Marc Grünewald, MAN: Power-to-X ist ein riesiges Thema für die Strom- und Gaswirtschaft, aber auch für den Anlagenbau. Laut einer entsprechenden Dena-Studie ist die Einbindung synthetischer Kraftstoffe alternativlos. Auch die Anlagenbauer müssen jetzt ihre Stimme erheben, damit diese Potenziale nicht verschlafen werden. Ein weiterer positiver Aspekt der Technologie ist der direkte Einsatz von CO2 aus Rauchgasen oder sonstigen industriellen Prozessen in den PtX-Anlagen. Industrieunternehmen bekommen so auch die Möglichkeit, ihre CO2-Bilanzen global zu verbessern. Es gibt Regionen, die aufgrund ihrer klimatischen Bedingungen ganz anders kalkulieren können als wir in Deutschland. Aber die Technologiekompetenz ist zumindest bisher hier zuhause. Mit den geplanten Reallaboren vermeiden wir, PtX als reines Forschungsthema zu sehen.
Dr. Arthur Heberle, Mitsubishi: Erst ein technologieoffener Ansatz ermöglicht Innovationen und wettbewerbsfähige Lösungen. Das Motto sollte lauten: „Wasserstoff und Methan und flüssige Energieträger“ statt „Wasserstoff oder Methan oder flüssige Energieträger“. Global betrachtet wird sich langfristig ein Netzwerk aus PtX-Erzeuger- und Verbraucherregionen etablieren müssen. Dies treibt den Ausbau erneuerbaren Energien schneller voran und stellt den Verbraucherregionen schneller CO2-arme Energieträger zur Verfügung. Das ist eine einzigartige Chance zur globalen Verringerung von CO2-Emissionen. In anderen Regionen lässt sich PtX deutlich kostengünstiger herstellen. Von den Reallaboren erwarten wir uns, dass endlich großskalige, kommerzielle Anlagen gebaut werden können, die eine wirtschaftliche Perspektive auch nach dem Ende einer Förderung haben
Dr. Volkmar Pflug, Siemens: Mit der neuen Regelung zu CO2-Grenzwerten für PKW wurde die Chance vertan, auch Bestandsfahrzeuge zu defossilisieren. Der starre Tank-to-Wheel Ansatz schränkt Fahrzeughersteller in der Wahl der Technologien ein, ihre Flottenziele zu erreichen – ein Cherry-Picking, das sich Europa aufgrund des Klimawandels nicht erlauben kann. Mit einem Well-to-Wheel Ansatz könnten E-Fuels ganz im Sinne der Sektorenintegration einen wichtigen Beitrag zur Dekarbonisierung leisten. Die geplanten Reallabore helfen die Systemtransformation in Deutschland voranzutreiben und den erreichten technologischen Vorsprung international zu vermarkten. Dies gilt es jetzt zügig umzusetzen und auch Rahmenbedingungen zu schaffen, damit Investoren hierin einen positiven Business Case sehen können.

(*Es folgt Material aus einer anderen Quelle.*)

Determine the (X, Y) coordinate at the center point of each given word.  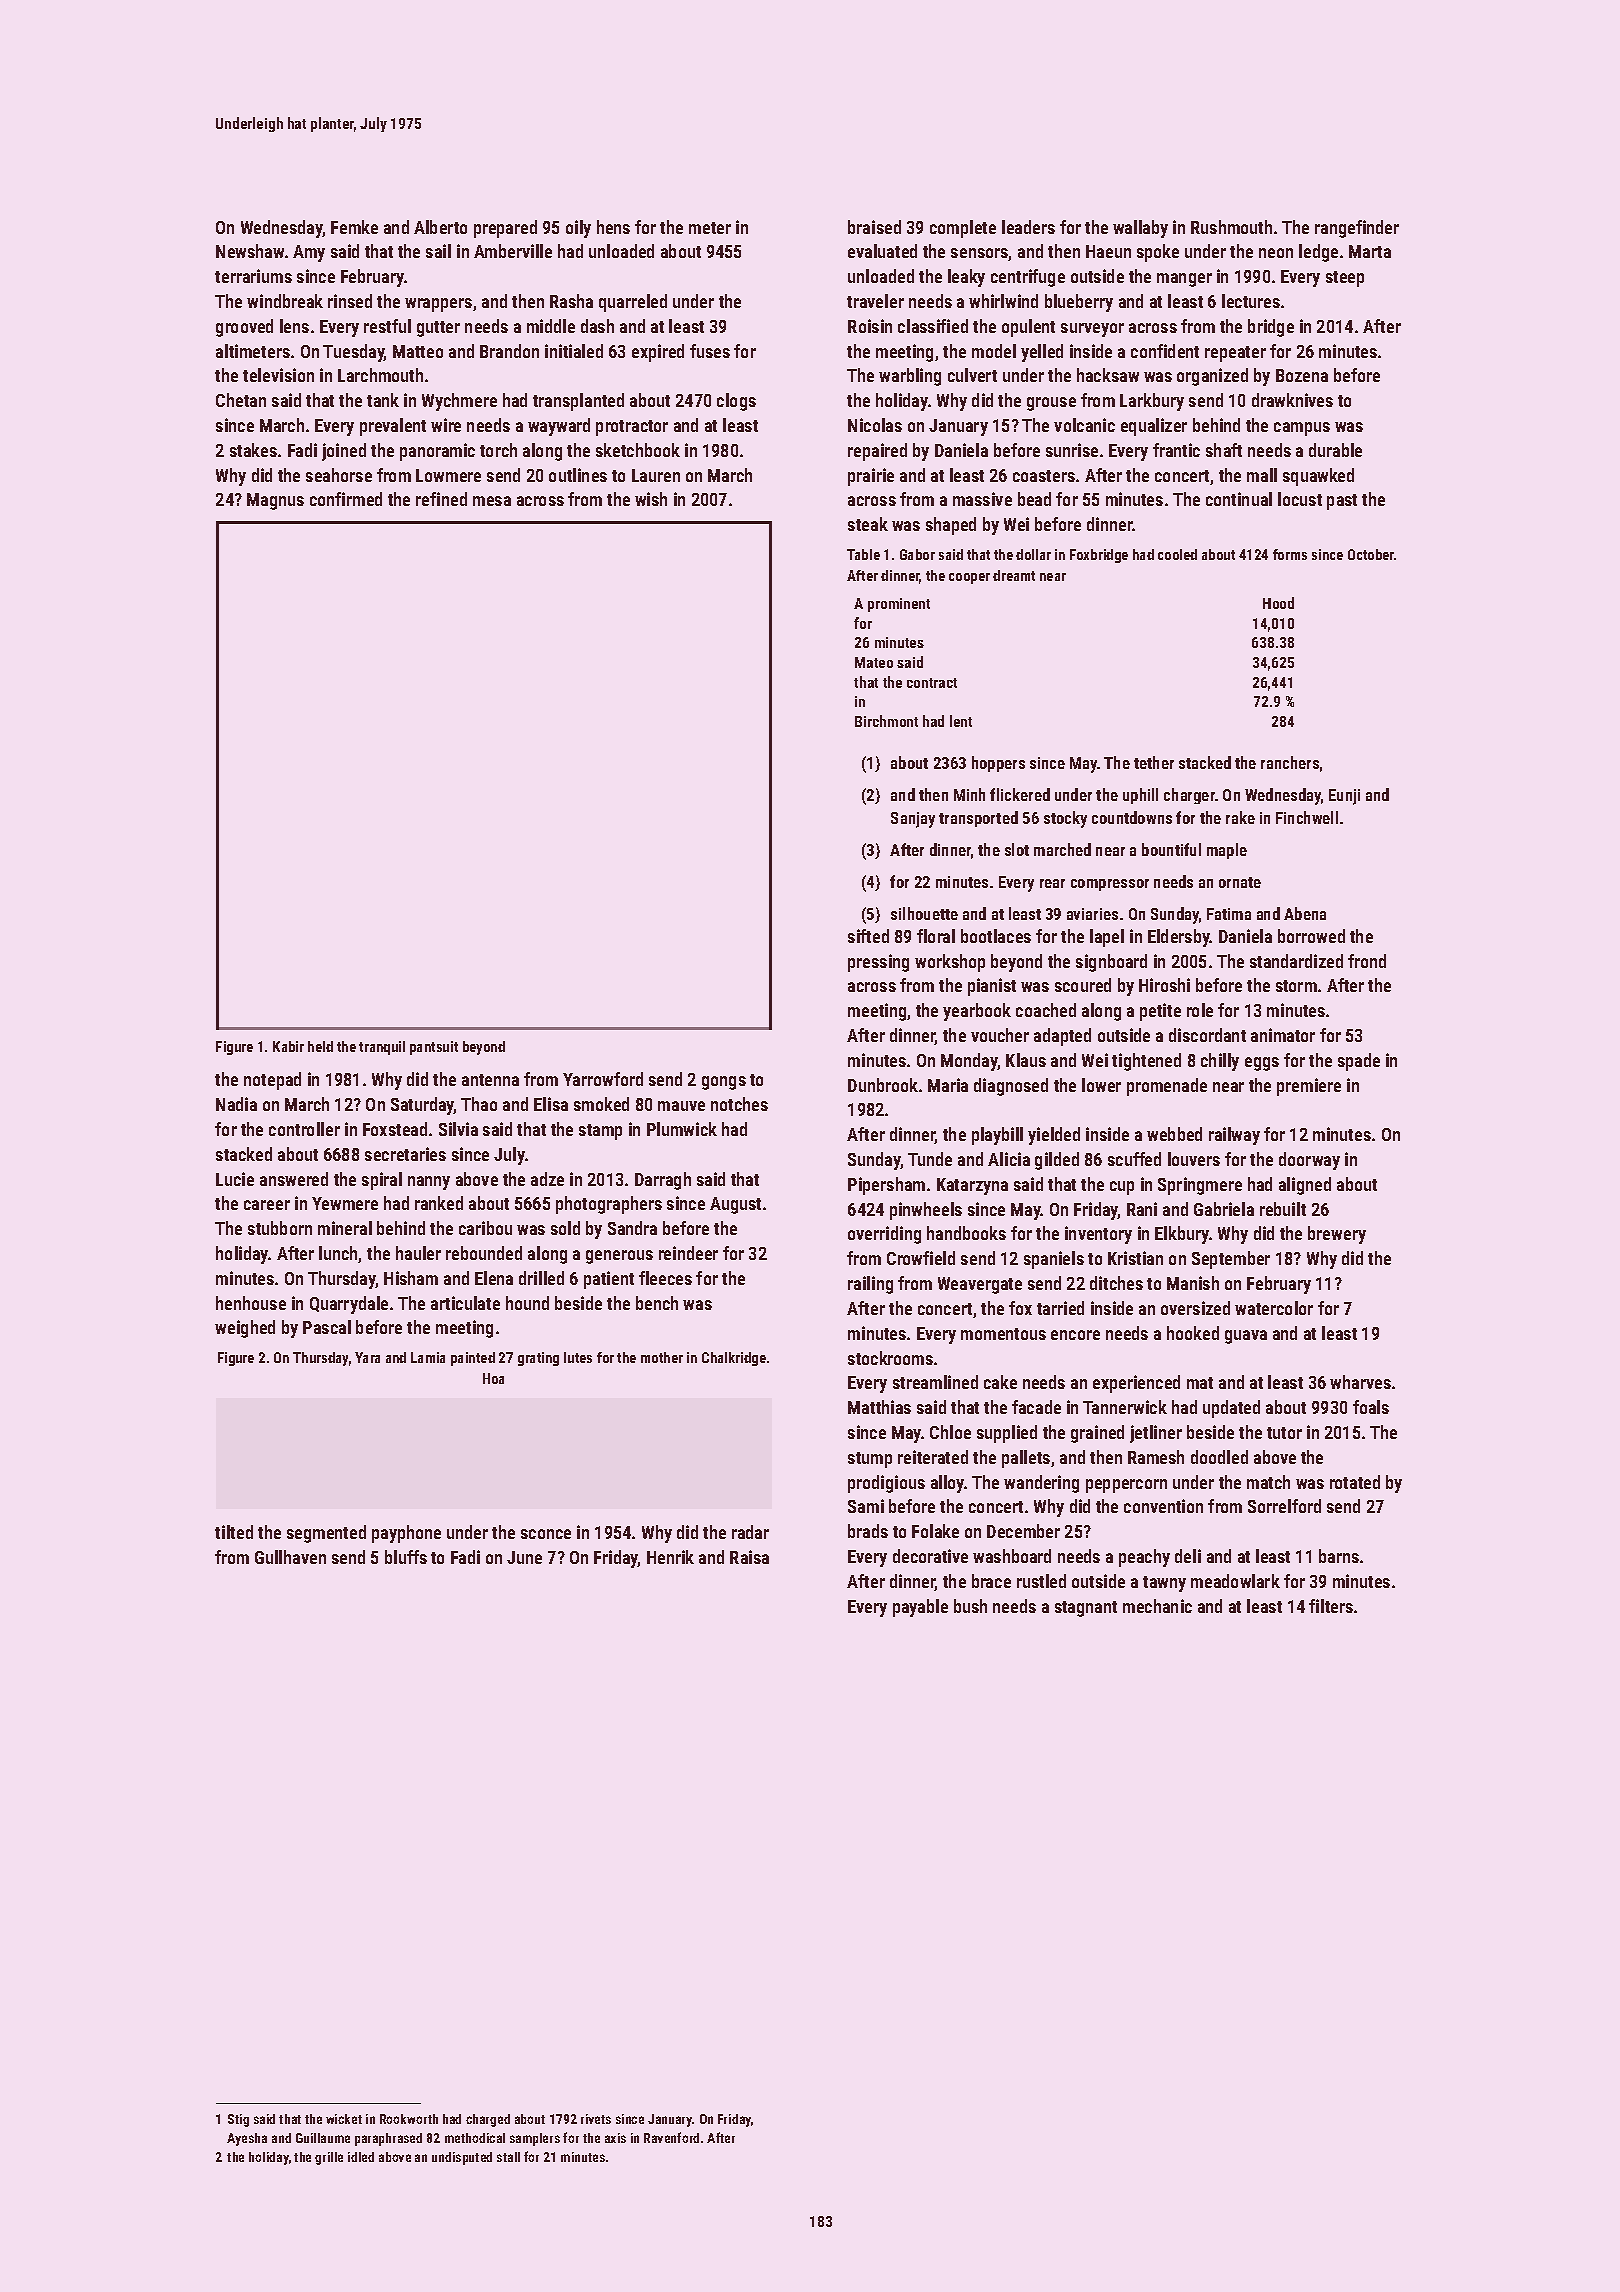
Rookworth (409, 2119)
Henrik (670, 1557)
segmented (326, 1534)
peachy (1144, 1558)
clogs (736, 402)
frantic (1176, 450)
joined (344, 452)
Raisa (749, 1557)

Peter Müller-Baum, VDMA: Mittlerweile ist die Notwendigkeit der Sektorenkopplung in Berlin wirklich angekommen. Es hapert aber an der Umsetzung konkreter Maßnahmen. Je länger wir warten, desto höher der Einsatz und Aufwand, um später die Klimaziele zu erreichen. Eine Befreiung von Steuern, Umlagen und Abgaben springt zu kurz. Strom ist heute im Vergleich zu fossilen Energieträgern viel zu teuer. Eine Energiewende in allen Sektoren kann aber nicht allein aus dem Strombereich bezahlt werden. Hier braucht es ein umfassendes Konzept. Wichtig sind klare, verlässliche und vor allem technologieneutrale Rahmenbedingungen. Aber man muss der Bundesregierung zu Gute halten, dass Sie mit den Reallaboren ein smartes Instrument auf den Weg bringt, um Power-to-X in großindustriellem Maßstab, abgekoppelt von den investitionshemmenden Realbedingungen, produzieren zu können.